# Good temps?



## 1 g0t 0wn3d (Jan 31, 2007)

yah new gpu =)

at no load


----------



## forcifer (Nov 20, 2005)

nice...cpu hotter then gpu....never seen that before lol


----------



## 1 g0t 0wn3d (Jan 31, 2007)

that kind of makes me worried as it might be hurting proformance are those the stock speeds (i was geting a max outside fps of 45 in marrowind?!? thats with almost everything maxed but still) i think my cpu is extreme bottlenecking the gpu.


----------



## koala (Mar 27, 2005)

Check the temps again under stress from a 3D game. If the CPU rises into the danger area, reapply some thermal compound.

What do you get for the graphics card temperature under stress?


----------



## 1 g0t 0wn3d (Jan 31, 2007)

the cpu never goes over 50c and the gpu hits 46c at default fan speed and 42 at max (i can keep the cpu at 46c if i turn its fan up but it is loud)


----------



## koala (Mar 27, 2005)

Those temps are fine. 45fps in morrowind maxed is pretty good, I'd be happy with that.

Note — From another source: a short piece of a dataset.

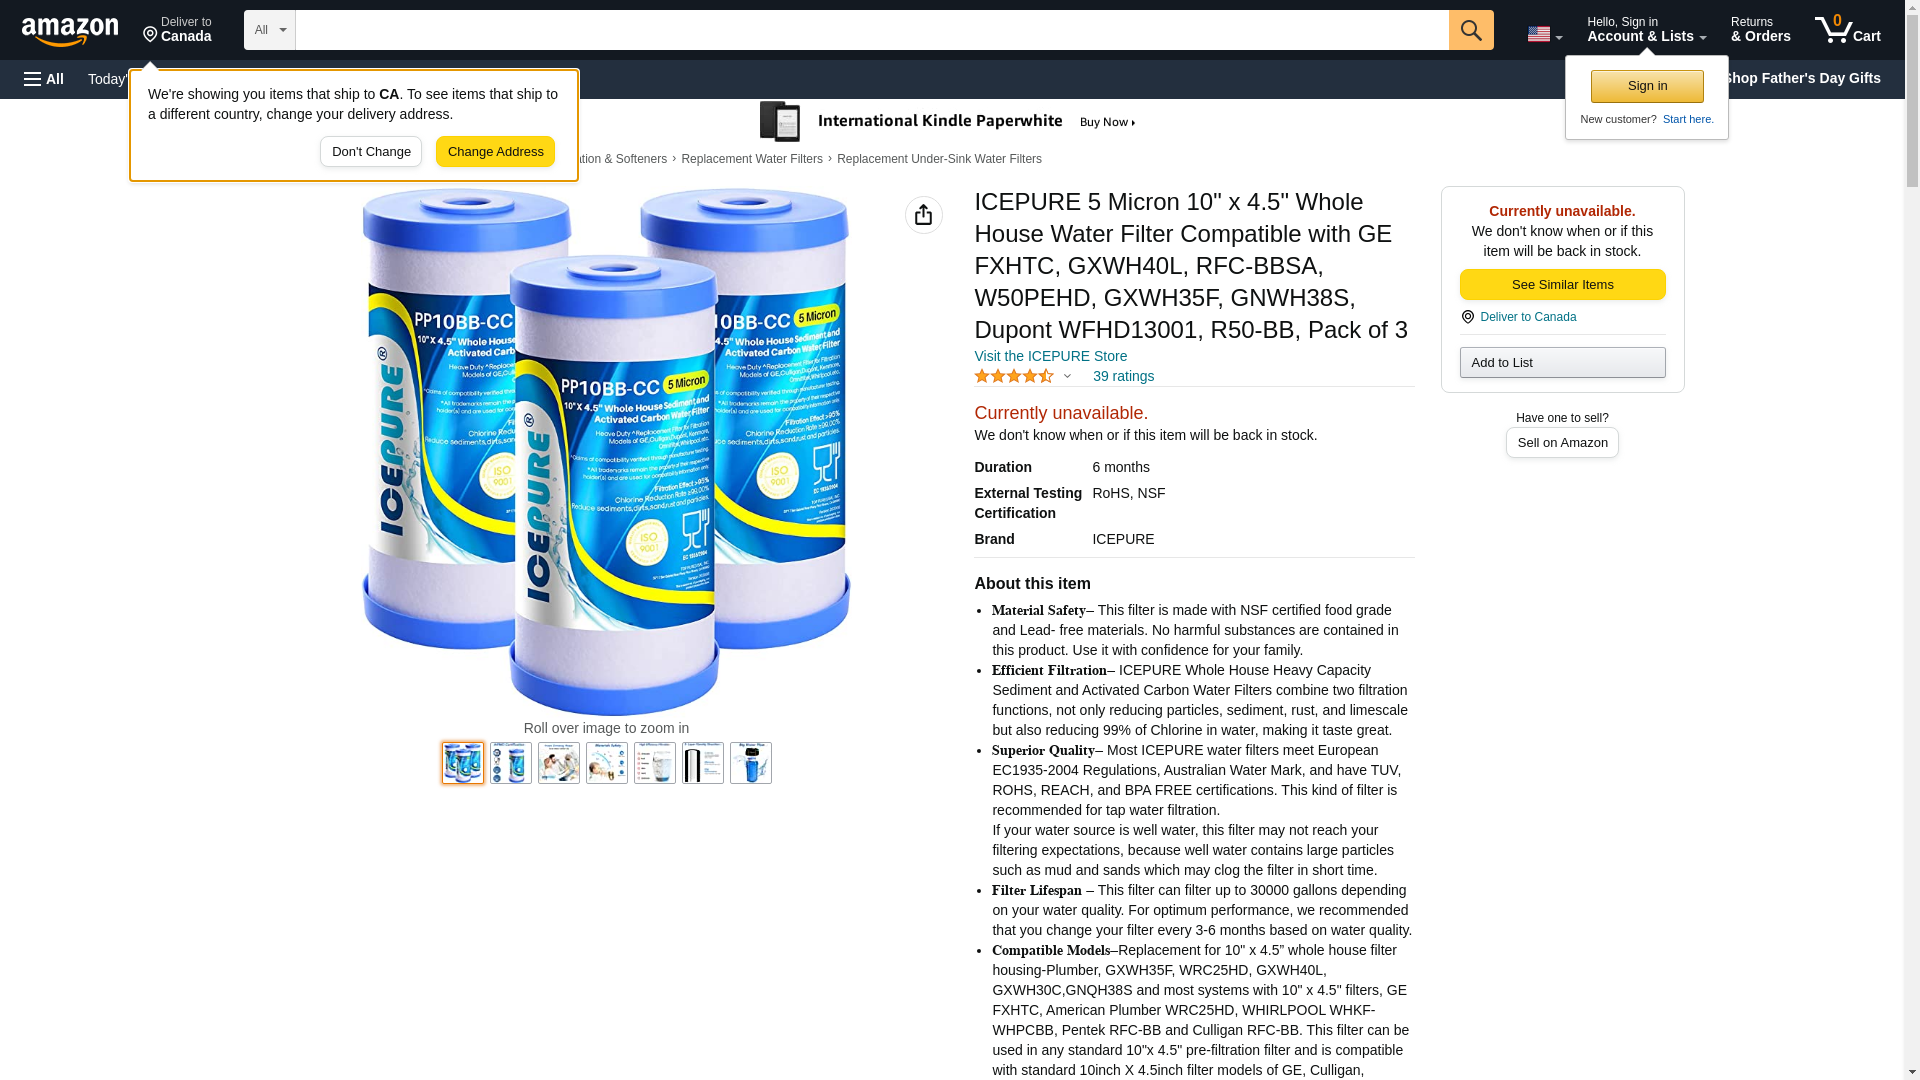Select the last product thumbnail with housing
The height and width of the screenshot is (1080, 1920).
point(751,763)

You could replace the stock CPU fan with a higher quality one if the noise is annoying you. Zalman do a good range.


----------



## 1 g0t 0wn3d (Jan 31, 2007)

well if you see it is a celeron (who really cares) so when i get a pd 9xx i will get better cooling(maybe a new less cramped case micro atx just does not work lol


----------



## FreoHeaveho (Aug 22, 2006)

spend you money on a better cpu man. IMHO only of course.


----------